MENG-TSEU lui répondit: Asseyez-vous; je vais vous instruire de votre devoir. Autrefois, si Mou-kong, prince de Lou, n'avait pas eu un homme [de vertus éminentes] auprès de Tseu-sse, il n'aurait pas pu le retenir [à sa cour]. Si Sie-lieou et Chin-thsiang n'avaient pas eu un homme [distingué] auprès de Mou-kong, ils n'auraient pas pu rester auprès de sa personne.

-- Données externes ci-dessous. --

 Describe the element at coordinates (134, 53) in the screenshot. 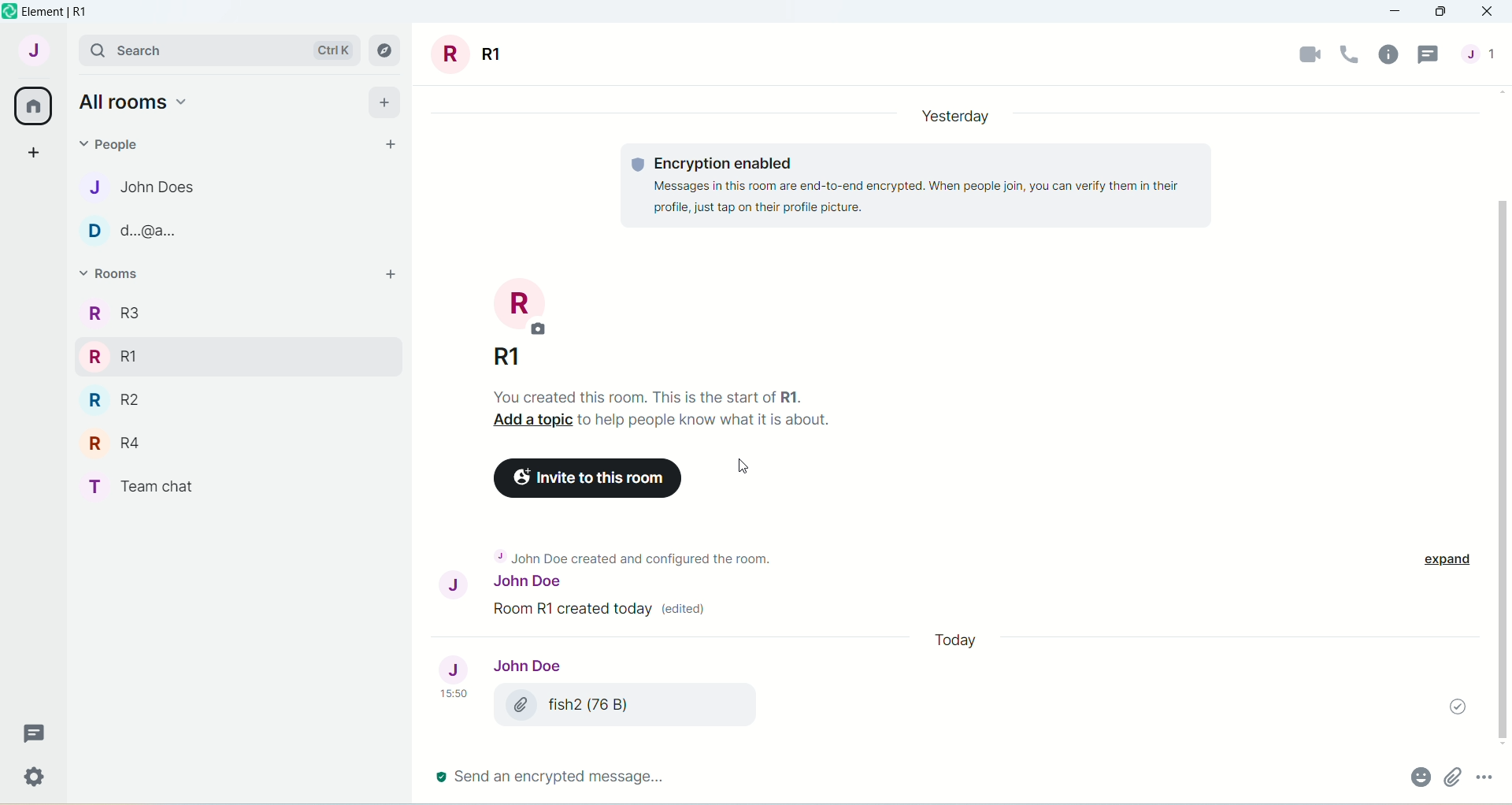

Vous, vous avez des projets relativement à un vieillard respectable[9], et vous n'êtes pas même parvenu à me traiter comme Tseu-sse le fut. N'est-ce pas vous qui avez rompu avec le vieillard? ou si c'est le vieillard qui a rompu avec vous?
12. MENG-TSEU ayant quitté le royaume de Thsi, Yn-sse, s'adressant à plusieurs personnes, leur dit: Si MENG-TSEU ne savait pas que le roi ne pouvait pas devenir un autre Tching-thang ou un autre Wou-wang, alors il manque de perspicacité et de pénétration. Si au contraire il le savait, et que dans cette persuasion il soit également venu à sa cour, alors c'était pour obtenir des émoluments. Il est venu de mille li [cent lieues] pour voir le roi, et, pour n'avoir pas réussi dans ce qu'il désirait, il s'en est allé. Il s'est arrêté trois jours et trois nuits à la ville de Tcheou avant de continuer sa route; pourquoi tous ces retards et ces délais? Moi Sse, je ne trouve pas cela bien.
Kao-tseu rapporta ces paroles à son ancien maître MENG-TSEU.
MENG-TSEU dit: Comment Yn-sse me connaît-il? Venir de cent lieues pour voir le roi, c'était là ce que je désirais vivement [pour propager ma doctrine]. Je quitte ce royaume parce que je n'ai pas obtenu ce résultat. Est-ce là ce que je désirais? Je n'ai pu me dispenser d'agir ainsi.
J'ai cru même trop hâter mon départ en ne passant que trois jours dans la ville de Tcheou avant de la quitter. Le roi pouvait changer promptement sa manière d'agir. S'il en avait changé, alors il me rappelait près de lui.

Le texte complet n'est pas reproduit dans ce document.